TEXTO DE ESTUDO -
Se fosse empresa privada, quebrava.
Ou seja, entre os vencimentos da corporação e a prestação de serviços
ao país, escolheu-se os vencimentos. E justamente do poder que mais
contribuiu para a depressão econômica, ao arrebentar com as empresas de
engenharia, desarticular a cadeia do pré-sal e alçar o grupo de Temer ao
poder.
A fuga do conflito rentismo x produção
A única conta intocada é a dos juros. Houve expressivo aumento da
taxa real de juros, já que a inflação caiu bem mais do que a queda da
Selic. E aumento expressivo da relação dívida /PIB, pela queda do PIB e
das receitas fiscais e aumento da dívida por redução do superávit. Esse é
um dos pontos centrais do aprofundamento da recessão e da falta de
investimentos.
O maior custo não contingenciado da máquina é a conta de juros.
Demitir funcionários públicos demanda um enorme lapso de tempo e um
custo inicial maior, na forma de estímulos ao desligamento. Reduzir a
conta de juros depende exclusivamente do Banco Central. Justificar a
política monetária com o atual nível de recessão e de inflação é
deboche.
Com o incêndio lavrando na casa, o mercadismo e seus jornalistas
prosseguem no discurso manjado de jogar a disputa para o setor
produtivo, empresas e empregados, com as reformas trabalhista e
previdenciária do setor privado.

DADOS FORNECIDOS -
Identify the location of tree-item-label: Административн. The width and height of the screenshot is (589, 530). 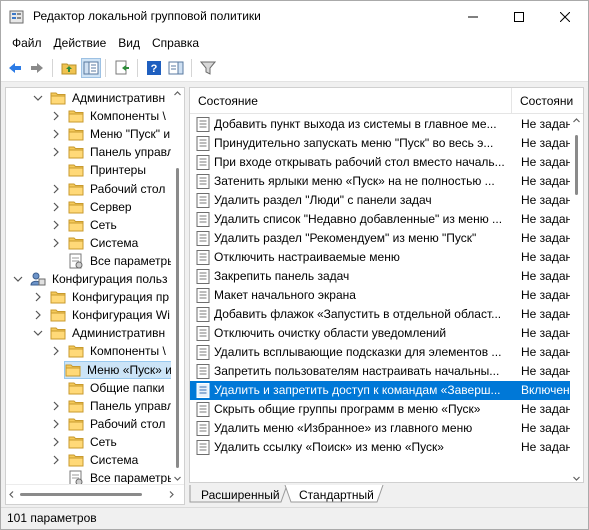
(119, 98).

A FAZER -
a: No texto de estudo, sobre juros e recessão, reescreva o trecho que começa em "Demitir funcionários públicos" e vai até "do setor privado.", trocando "Banco Central" por "Tesouro Nacional".
b: Diga se cada afirmação abaixo concorda com o texto de estudo, sobre juros e recessão. Responda sim ou não e cite as palavras do texto que decidem a questão.
(i) A conta de juros é o maior custo não contingenciado da máquina.
(ii) A inflação caiu menos do que a Selic.
(iii) Demitir funcionários públicos é rápido e sai barato no começo.
c: Continue o texto de estudo, sobre juros e recessão, a partir da última frase.

RESPOSTAS -
a:
Demitir funcionários públicos demanda um enorme lapso de tempo e um
custo inicial maior, na forma de estímulos ao desligamento. Reduzir a
conta de juros depende exclusivamente do Tesouro Nacional. Justificar a
política monetária com o atual nível de recessão e de inflação é
deboche.
Com o incêndio lavrando na casa, o mercadismo e seus jornalistas
prosseguem no discurso manjado de jogar a disputa para o setor
produtivo, empresas e empregados, com as reformas trabalhista e
previdenciária do setor privado.

b:
(i) Sim: "O maior custo não contingenciado da máquina é a conta de juros."
(ii) Não: "a inflação caiu bem mais do que a queda da Selic."
(iii) Não: "Demitir funcionários públicos demanda um enorme lapso de tempo e um custo inicial maior"

c:
Tratam a todos como imbecis. O crescimento das despesas da
Previdência é constante, mas não explica de modo algum o aumento do peso
sobre o orçamento. O que explica é a queda da arrecadação fiscal,
decorrente da falta de estímulos macroeconômicos.
O fogo de encontro do mercado consiste em jogar o conflito para o
âmbito das empresas x trabalhadores. As contas públicas vão melhorar não
se a Selic cair, mas se houver reforma da Previdência. O custo das
empresas irá reduzir não com crédito barato, menos burocracia, menos
tributos, mas com menor custo trabalhista à custa da precarização do
trabalho. E reformas relevantes, como a trabalhista e a Previdenciárias,
são contaminadas pela radicalização e falta de diálogo que está
substituindo um modelo falho por outro que não se sustenta em nenhum
pilar conceitual.
Peça 3 – a saída pela política
Mesmo os porta-vozes mais radicais do mercado já se deram conta de
que a saída é política. Em vez da esperteza de jogar todos os problemas
nas costas de uma suposta nova matriz econômica, começam a diferenciar
politicas econômicas, identificando corretamente os maiores erros
naquelas em que se aboliu completamente a sensibilidade política.
A saída organizada da crise passará não apenas por eleições diretas
(e honestas) em 2018, mas por uma busca de consensos, que terá que
começar rapidamente, entre setor produtivo, sindicatos, novas e velhas
organizações sociais e liberais de boa cepa.
Não há saída fora de um acordo amplo, suprapartidário, que reponha instrumentos básicos de política econômica.
Haverá a necessidade de um choque de gastos públicos, técnico, o mais
isonômico possível, que convença o meio empresarial que após o primeiro
impacto no aumento da dívida, haverá uma recomposição gradativa do
nível de atividades e, consequentemente, das receitas fiscais.
Mas quem colocará o guizo no pescoço do gato de uma opinião pública massacrada por uma cobertura financeira rasteira, incapaz de entender fundamentos mínimos da economia real? É aí que entra a boa política.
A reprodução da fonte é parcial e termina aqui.